= Data section =
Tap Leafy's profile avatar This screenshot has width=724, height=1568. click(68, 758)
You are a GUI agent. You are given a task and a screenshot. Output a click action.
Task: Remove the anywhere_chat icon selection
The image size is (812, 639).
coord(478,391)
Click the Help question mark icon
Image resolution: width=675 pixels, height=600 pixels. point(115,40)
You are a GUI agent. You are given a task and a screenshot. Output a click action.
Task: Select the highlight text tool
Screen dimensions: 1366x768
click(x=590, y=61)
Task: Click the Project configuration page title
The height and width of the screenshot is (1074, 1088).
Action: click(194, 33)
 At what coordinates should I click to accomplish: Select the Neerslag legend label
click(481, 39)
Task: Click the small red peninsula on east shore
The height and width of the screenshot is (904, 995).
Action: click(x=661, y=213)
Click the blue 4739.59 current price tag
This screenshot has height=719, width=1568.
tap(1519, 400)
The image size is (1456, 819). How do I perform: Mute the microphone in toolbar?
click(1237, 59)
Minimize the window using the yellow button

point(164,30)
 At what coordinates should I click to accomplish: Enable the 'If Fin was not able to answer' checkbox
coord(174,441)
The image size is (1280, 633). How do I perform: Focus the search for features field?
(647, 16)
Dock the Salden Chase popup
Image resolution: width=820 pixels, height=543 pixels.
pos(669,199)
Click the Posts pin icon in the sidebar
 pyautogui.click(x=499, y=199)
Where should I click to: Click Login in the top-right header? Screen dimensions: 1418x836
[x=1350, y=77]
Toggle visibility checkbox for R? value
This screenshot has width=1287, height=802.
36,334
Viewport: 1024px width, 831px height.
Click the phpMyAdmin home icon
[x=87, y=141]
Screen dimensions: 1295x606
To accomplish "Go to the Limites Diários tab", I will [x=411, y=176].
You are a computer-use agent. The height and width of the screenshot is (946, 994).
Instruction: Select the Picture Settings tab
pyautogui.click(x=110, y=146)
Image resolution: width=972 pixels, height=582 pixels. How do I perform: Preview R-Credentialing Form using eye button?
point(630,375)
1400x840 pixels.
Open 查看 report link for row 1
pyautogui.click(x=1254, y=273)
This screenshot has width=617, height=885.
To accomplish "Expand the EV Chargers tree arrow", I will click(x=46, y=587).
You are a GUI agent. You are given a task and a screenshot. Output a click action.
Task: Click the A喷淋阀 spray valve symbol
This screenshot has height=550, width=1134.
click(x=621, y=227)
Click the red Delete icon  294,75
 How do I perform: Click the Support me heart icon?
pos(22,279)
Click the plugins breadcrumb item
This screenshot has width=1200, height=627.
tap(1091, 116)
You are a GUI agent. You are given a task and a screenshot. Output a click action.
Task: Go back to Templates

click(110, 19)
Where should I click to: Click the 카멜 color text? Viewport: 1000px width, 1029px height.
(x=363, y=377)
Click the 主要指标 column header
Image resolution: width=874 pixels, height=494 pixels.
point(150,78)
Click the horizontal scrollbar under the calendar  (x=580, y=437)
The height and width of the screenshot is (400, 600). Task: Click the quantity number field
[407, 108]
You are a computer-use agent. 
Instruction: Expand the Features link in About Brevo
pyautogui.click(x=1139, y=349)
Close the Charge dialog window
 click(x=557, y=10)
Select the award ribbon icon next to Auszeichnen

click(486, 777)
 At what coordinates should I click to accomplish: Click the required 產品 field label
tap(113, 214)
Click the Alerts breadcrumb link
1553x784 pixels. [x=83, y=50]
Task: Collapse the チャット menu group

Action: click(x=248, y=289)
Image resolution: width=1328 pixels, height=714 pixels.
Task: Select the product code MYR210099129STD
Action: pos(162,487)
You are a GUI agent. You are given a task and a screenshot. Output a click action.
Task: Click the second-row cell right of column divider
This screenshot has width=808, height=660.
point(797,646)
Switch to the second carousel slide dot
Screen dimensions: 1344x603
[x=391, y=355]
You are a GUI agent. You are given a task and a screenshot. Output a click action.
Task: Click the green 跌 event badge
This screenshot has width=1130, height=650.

= Task instructions =
Keep every word the same and copy out all of the entries.

= Completed task =
Tap Leafy's profile avatar This screenshot has width=724, height=1568. click(68, 758)
You are a GUI agent. You are given a task and a screenshot. Output a click action.
Task: Remove the anywhere_chat icon selection
The image size is (812, 639).
coord(478,391)
Click the Help question mark icon
Image resolution: width=675 pixels, height=600 pixels. point(115,40)
You are a GUI agent. You are given a task and a screenshot. Output a click action.
Task: Select the highlight text tool
Screen dimensions: 1366x768
click(x=590, y=61)
Task: Click the Project configuration page title
The height and width of the screenshot is (1074, 1088).
Action: click(194, 33)
 At what coordinates should I click to accomplish: Select the Neerslag legend label
click(481, 39)
Task: Click the small red peninsula on east shore
The height and width of the screenshot is (904, 995).
Action: click(x=661, y=213)
Click the blue 4739.59 current price tag
This screenshot has height=719, width=1568.
tap(1519, 400)
The image size is (1456, 819). How do I perform: Mute the microphone in toolbar?
click(1237, 59)
Minimize the window using the yellow button

point(164,30)
 At what coordinates should I click to accomplish: Enable the 'If Fin was not able to answer' checkbox
coord(174,441)
The image size is (1280, 633). How do I perform: Focus the search for features field?
(647, 16)
Dock the Salden Chase popup
Image resolution: width=820 pixels, height=543 pixels.
pos(669,199)
Click the Posts pin icon in the sidebar
 pyautogui.click(x=499, y=199)
Where should I click to: Click Login in the top-right header? Screen dimensions: 1418x836
[x=1350, y=77]
Toggle visibility checkbox for R? value
This screenshot has width=1287, height=802.
36,334
Viewport: 1024px width, 831px height.
Click the phpMyAdmin home icon
[x=87, y=141]
Screen dimensions: 1295x606
To accomplish "Go to the Limites Diários tab", I will [x=411, y=176].
You are a computer-use agent. The height and width of the screenshot is (946, 994).
Instruction: Select the Picture Settings tab
pyautogui.click(x=110, y=146)
Image resolution: width=972 pixels, height=582 pixels. How do I perform: Preview R-Credentialing Form using eye button?
point(630,375)
1400x840 pixels.
Open 查看 report link for row 1
pyautogui.click(x=1254, y=273)
This screenshot has width=617, height=885.
To accomplish "Expand the EV Chargers tree arrow", I will click(x=46, y=587).
You are a GUI agent. You are given a task and a screenshot. Output a click action.
Task: Click the A喷淋阀 spray valve symbol
This screenshot has height=550, width=1134.
click(x=621, y=227)
Click the red Delete icon  294,75
 How do I perform: Click the Support me heart icon?
pos(22,279)
Click the plugins breadcrumb item
This screenshot has width=1200, height=627.
tap(1091, 116)
You are a GUI agent. You are given a task and a screenshot. Output a click action.
Task: Go back to Templates

click(110, 19)
Where should I click to: Click the 카멜 color text? Viewport: 1000px width, 1029px height.
(x=363, y=377)
Click the 主要指标 column header
Image resolution: width=874 pixels, height=494 pixels.
point(150,78)
Click the horizontal scrollbar under the calendar  (x=580, y=437)
The height and width of the screenshot is (400, 600). Task: Click the quantity number field
[407, 108]
You are a computer-use agent. 
Instruction: Expand the Features link in About Brevo
pyautogui.click(x=1139, y=349)
Close the Charge dialog window
 click(x=557, y=10)
Select the award ribbon icon next to Auszeichnen

click(486, 777)
 At what coordinates should I click to accomplish: Click the required 產品 field label
tap(113, 214)
Click the Alerts breadcrumb link
1553x784 pixels. [x=83, y=50]
Task: Collapse the チャット menu group

Action: click(x=248, y=289)
Image resolution: width=1328 pixels, height=714 pixels.
Task: Select the product code MYR210099129STD
Action: pos(162,487)
You are a GUI agent. You are given a task and a screenshot. Output a click action.
Task: Click the second-row cell right of column divider
This screenshot has width=808, height=660.
point(797,646)
Switch to the second carousel slide dot
Screen dimensions: 1344x603
[x=391, y=355]
You are a GUI agent. You are given a task and a screenshot. Output a click action.
Task: Click the green 跌 event badge
This screenshot has width=1130, height=650.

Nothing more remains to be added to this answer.